Usually, this is followed by a full pendulum swing. They go from people-pleasing and having absolutely no boundaries to being so fucking boundaried that they’re like Fort Knox.
Listen: boundaries are great. But what I often see people do is learn about these things in personal development, learn about triggers, learn about setting boundaries…and then they become so fucking fragile that they try to control their external environment by removing every possible thing or person that could cause them to get triggered.
For example, maybe you don’t want to have a friend of the opposite sex because you’re afraid that you’ll cross a line.

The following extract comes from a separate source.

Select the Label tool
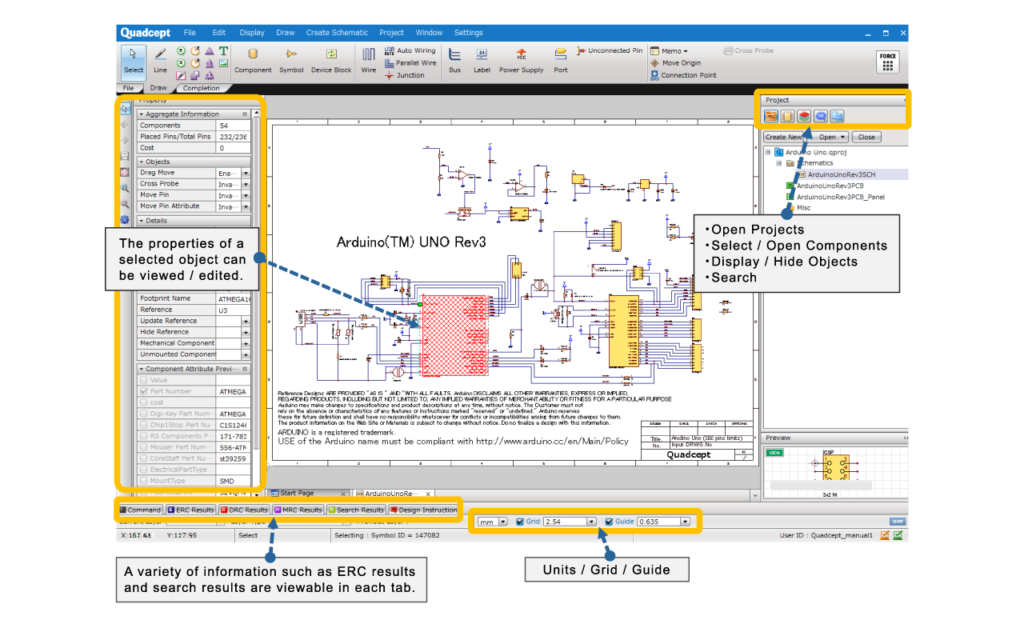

Or maybe, if you own a business, you don’t want to make sales calls because you don’t want to meet the part of you that is insecure or could get rejected. Or on your social media platforms, you block anyone who disagrees with you about something you posted, because you don’t know how to hold opinions that differ from yours.
In every case, fear of getting triggered comes down to one thing: you don’t trust yourself.
You don’t trust yourself to be able to handle rejection. You don’t trust yourself to hold your boundary. You don’t trust yourself to hold the duality of differing opinions. So instead, you block any chance of getting triggered so you never have to risk it.
We need to stop trying to control our external environment as a way to protect ourselves from getting triggered and seeing new aspects of ourselves.
That’s what it is, isn’t it? “I’m going to remove all triggers from my life so I can never get triggered. That way I don’t have to see how fucking reactive I am, or how I shut down, or how avoidant I am, or how passive-aggressive I am, or how distracted I am, or how unproductive I am…” Name your thing, right?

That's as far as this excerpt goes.